Move over Emperor Manchin, it’s Supreme Leader Sinema’s turn.
(Reuters)
Kyrsten Sinema, a first-term Democratic senator from Arizona and a self-proclaimed nonconformist who prides herself on being bipartisan and counts Republican John McCain as one of her political heroes, also refused to endorse the Build Back Better program. .
His reasons, when they could be verified, were different from those of his colleague from West Virginia. While Manchin worried about inflation, Sinema was unwilling to raise taxes on big business, ostensibly refusing to support “any tax policy that would stunt any kind of economic growth or impede the business and personal growth of American industries.”
It is therefore towards Sinema that the gaze of the world now turns.
So who is Kyrsten Sinema? Once a strident progressive, she now spends much of her time irritating her former left-wing travelers in the purple state of Arizona. Her opposition to Build Back Better and frequent blocking of the Democratic agenda fueled a well-funded effort to overthrow her in The Democratic primaries in 2024.
She is a marathon runner and the first sitting senator to complete a Ironman Triathlon. She speaks regularly with GOP Senate Minority Leader Mitch McConnell and other Republicans in the chamber — so much so that she’s never far from rumors or jokes about change sides.
A more important question, however, is what does the Arizona senator want? The answer to this question is something that political journalists and philosophers have pondered for some time.

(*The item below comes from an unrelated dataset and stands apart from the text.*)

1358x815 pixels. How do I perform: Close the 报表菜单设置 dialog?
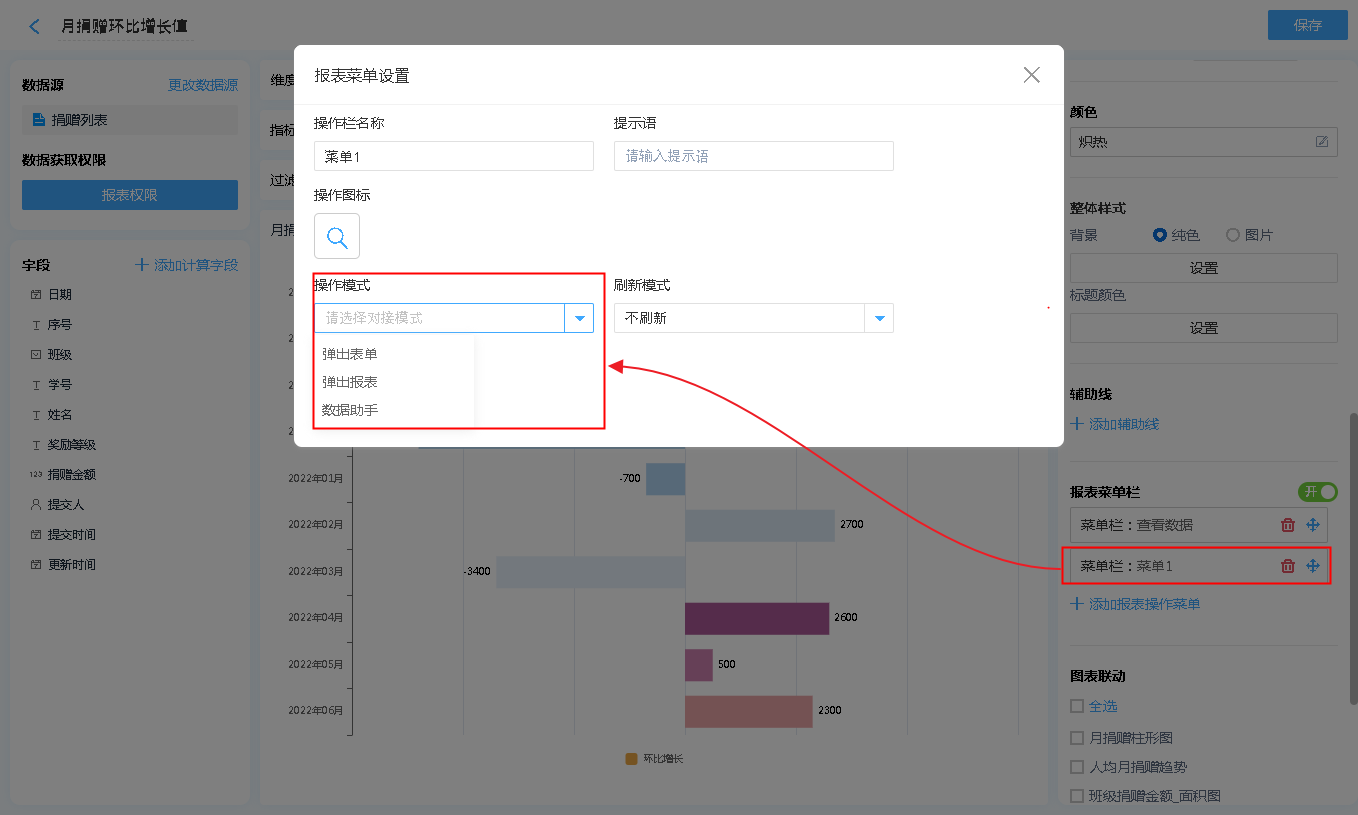1032,75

Sinema’s wishes and red lines have been elusive, often shifting. She has come out in favor of lower drug prices in the past, but seemed draw back provisions in the bill that would allow the government to negotiate lower prescription drug prices for millions of Medicare beneficiaries. She came out strongly in favor of protecting voting rights, but refuse eliminate the filibuster to pass landmark legislation on the matter.

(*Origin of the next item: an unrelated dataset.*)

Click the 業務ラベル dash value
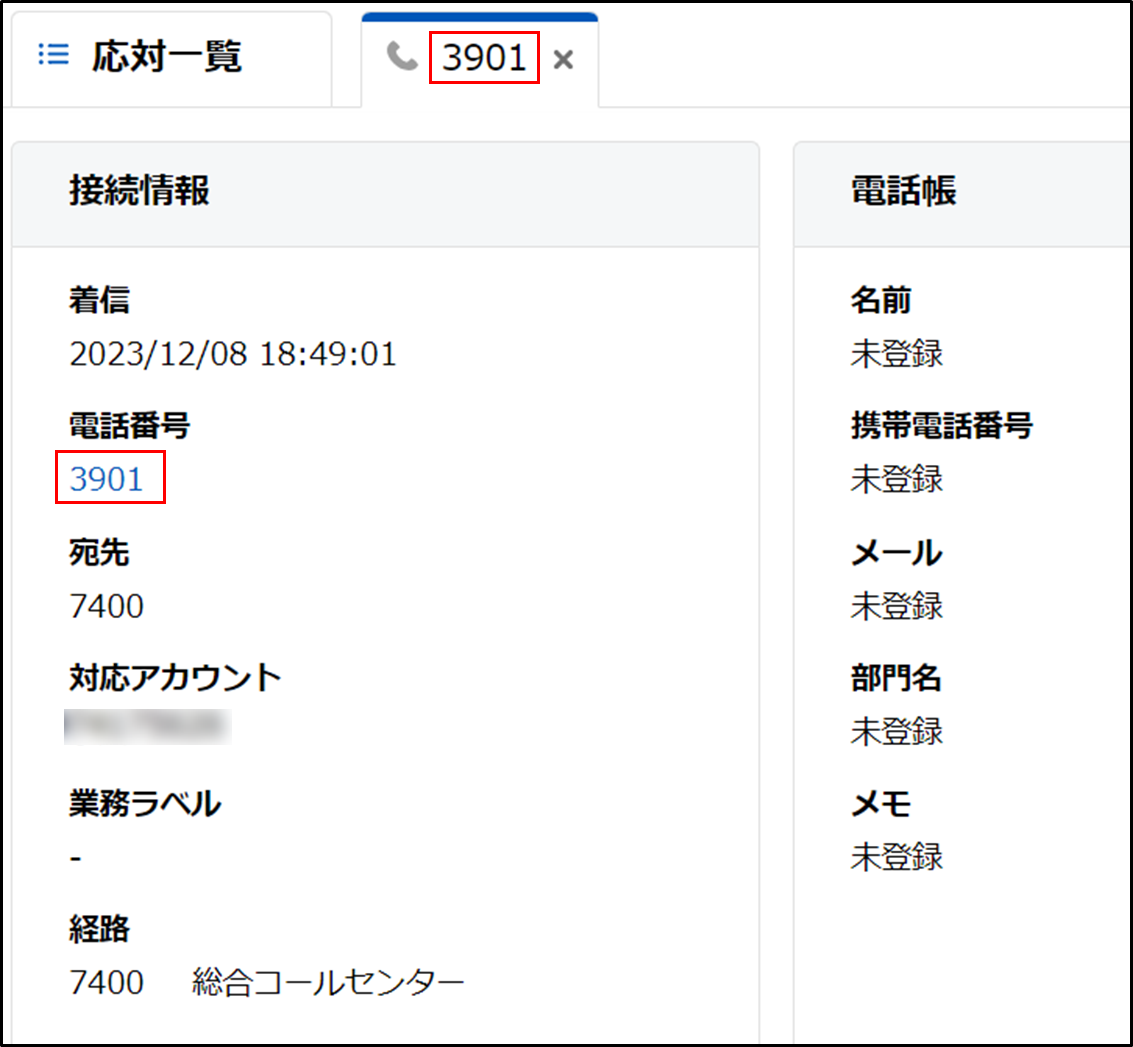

In many ways, the deal Manchin and Schumer reached appears to address most of Sinema’s publicly expressed concerns, with one exception. In the past, Sinema has expressly opposed the removal of the carried interest loophole, which would tax profits derived from funds held by capital investment and venture capitalists are taxed as ordinary income, not capital gains. This provision remains in the bill, and Manchin is strongly committed to retaining it.
Sinema was not involved in negotiations between Manchin and Schumer and did not attend a Democratic caucus meeting on Thursday to discuss the bill.
It remains to be seen whether this will be enough to count it. Sinema typically avoids interviews and town halls with her constituents, leaving them guessing which way she will vote. Negotiations on this reconciliation bill followed a similar trend.
In a Saturday Night Live sketch of the heady days of October 2021, when the Build Back Better bill still had some hope of survival, Cecily Strong portrays a shy Sinema and asks, “What do I want from this bill? I’ll never tell!”
Thursday, it was not much more open. A spokesman for Sinema’s office said The Independent that the senator “reviews the text and must still review what emerges from the parliamentary process”.
The stakes are high. The bill Manchin and Schumer agreed to contains some $369 billion in energy security and climate spending over the next 10 years, making it “the biggest investment in climate solutions and environmental justice in the world.” history of the United States,” according to the former vice president and environmental activist. Al Gore.
It would also represent rare good news for Biden and the Democrats as they head into the midterms and into 2024. The President could claim a victory and deliver on his biggest campaign promise, which would help Democrats push back the fascist dystopia. what a second term would bring to Donald Trump.
All of the above hinges on the Senator from Arizona, or as she is now called: America’s Most Powerful Politician.